Oil rises as Ramadi falls as this markets price action continues to defy the calls for an oil price crash. ISIS forced Iraqi security forces to flee the largest province in Iraq despite help from U.S. air support.
Yet Iraq is far from the only geopolitical risk for oil as Saudi Arabia and it coalition resumed airstrikes in Yemen against the Iranian backed Houthi rebels. The rebels still control the capital of Yemen and the northern part of the country. There will be a summit in Saudi Arabia with Yemen politicians that will plan on Yemen’s future after the rebels are defeated. This comes against a policy in the United States that may spark an arms race in the Middle East.
After snubbing President Obama’s Camp David Summit, King Salman of Saudi Arabia is now going to use the nuclear option. It is being reported that Saudi Arabia had made the “strategic decision” to purchase a nuclear weapon from Pakistan. It is clear that Saudi Arabia questions President Obama’s pledge that the United States will have its back if there is any threat to the Kingdom. Perhaps it is because he lost credibility when he backed off of his “red Line” pledge in Syria.
Talking about that red-line, the Washington Times reports that "there are numerous reports of (Syrian President) Mr. Assad using chlorine bombs against rebel forces over the past several weeks. Chlorine is not a prohibited substance under international treaties — it has countless civilian uses familiar to all Americans, from laundry bleach to swimming pool and drinking water cleansers. But its use in bombs shells or any other weapons is prohibited.”

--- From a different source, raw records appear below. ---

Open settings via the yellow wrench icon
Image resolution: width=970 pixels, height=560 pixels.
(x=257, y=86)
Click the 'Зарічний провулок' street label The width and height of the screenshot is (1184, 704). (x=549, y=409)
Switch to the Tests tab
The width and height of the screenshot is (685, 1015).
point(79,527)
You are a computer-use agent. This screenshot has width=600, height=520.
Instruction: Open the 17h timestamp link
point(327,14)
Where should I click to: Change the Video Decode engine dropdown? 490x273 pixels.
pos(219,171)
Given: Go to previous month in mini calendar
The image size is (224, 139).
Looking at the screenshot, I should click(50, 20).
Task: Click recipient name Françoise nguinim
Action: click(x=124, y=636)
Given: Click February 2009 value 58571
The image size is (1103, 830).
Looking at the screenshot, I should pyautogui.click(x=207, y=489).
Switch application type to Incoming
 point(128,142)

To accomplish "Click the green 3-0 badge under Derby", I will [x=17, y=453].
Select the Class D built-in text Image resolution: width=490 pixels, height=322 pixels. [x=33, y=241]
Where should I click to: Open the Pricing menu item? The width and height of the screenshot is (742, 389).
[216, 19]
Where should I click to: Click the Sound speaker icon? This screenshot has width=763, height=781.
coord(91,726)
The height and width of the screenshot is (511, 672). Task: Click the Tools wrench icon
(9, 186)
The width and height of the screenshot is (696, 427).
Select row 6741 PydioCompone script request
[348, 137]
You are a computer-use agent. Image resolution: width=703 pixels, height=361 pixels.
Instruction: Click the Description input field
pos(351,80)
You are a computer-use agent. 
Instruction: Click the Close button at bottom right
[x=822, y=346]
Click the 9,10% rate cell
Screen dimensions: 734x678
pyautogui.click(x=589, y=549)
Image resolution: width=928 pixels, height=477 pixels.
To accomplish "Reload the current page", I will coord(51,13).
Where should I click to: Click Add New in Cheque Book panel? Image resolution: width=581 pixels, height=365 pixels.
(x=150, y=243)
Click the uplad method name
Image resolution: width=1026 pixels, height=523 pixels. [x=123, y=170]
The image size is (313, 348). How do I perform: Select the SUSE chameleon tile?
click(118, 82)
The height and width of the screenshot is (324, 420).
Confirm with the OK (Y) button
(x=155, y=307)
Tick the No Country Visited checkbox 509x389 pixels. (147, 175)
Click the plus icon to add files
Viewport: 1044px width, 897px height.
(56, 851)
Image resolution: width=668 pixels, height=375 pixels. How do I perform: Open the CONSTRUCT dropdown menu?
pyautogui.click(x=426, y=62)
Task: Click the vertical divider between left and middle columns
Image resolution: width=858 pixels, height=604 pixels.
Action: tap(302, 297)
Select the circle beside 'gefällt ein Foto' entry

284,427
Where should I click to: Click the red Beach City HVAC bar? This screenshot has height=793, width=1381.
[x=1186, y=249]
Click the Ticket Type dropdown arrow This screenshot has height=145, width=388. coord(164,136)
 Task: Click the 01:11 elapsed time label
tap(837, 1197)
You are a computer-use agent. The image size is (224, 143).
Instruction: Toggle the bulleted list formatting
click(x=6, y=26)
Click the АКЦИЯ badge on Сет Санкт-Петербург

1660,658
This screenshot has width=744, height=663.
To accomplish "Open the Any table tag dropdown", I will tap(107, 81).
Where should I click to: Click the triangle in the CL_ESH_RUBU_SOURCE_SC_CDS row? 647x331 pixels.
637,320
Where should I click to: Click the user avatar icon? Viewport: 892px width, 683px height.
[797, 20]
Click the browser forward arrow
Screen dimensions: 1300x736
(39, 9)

Oil also should have got some support from the falling rig count. Oil bears tried to make a big deal that the drop in rig counts was only eight, one of the smallest in a record string of 22-weekly pullback, but you can’t keep cutting rigs at the same pace or soon you will have no rigs operating. The oil rig count is down close to 60% from its peak of 1,609, hit back in October and is the lowest oil rig count total since August 2010. Maybe the cut in rigs is leveling off but there are still problems in the patch.
Dow Jones reports that Bernstein says oil's price slump within the past year has placed 22 small-cap and private companies, with total assets of $33 billion and estimated production of 383,000 barrels of oil equivalent per day, at risk of going bust. A dozen of the firms have production assets in North America, with the rest spread evenly across South America, Europe and Asia Pacific.
"If Western oil majors are suffering losses across the board for the first time ever, there must be material pressure on operators at the lower end of the spectrum," the investment bank says. Companies which Bernstein says are under duress include North American shale producers Quicksilver and American Eagle Energy, both of which have filed for bankruptcy protection within the past two months. Also at risk is Afren (AFR.LN).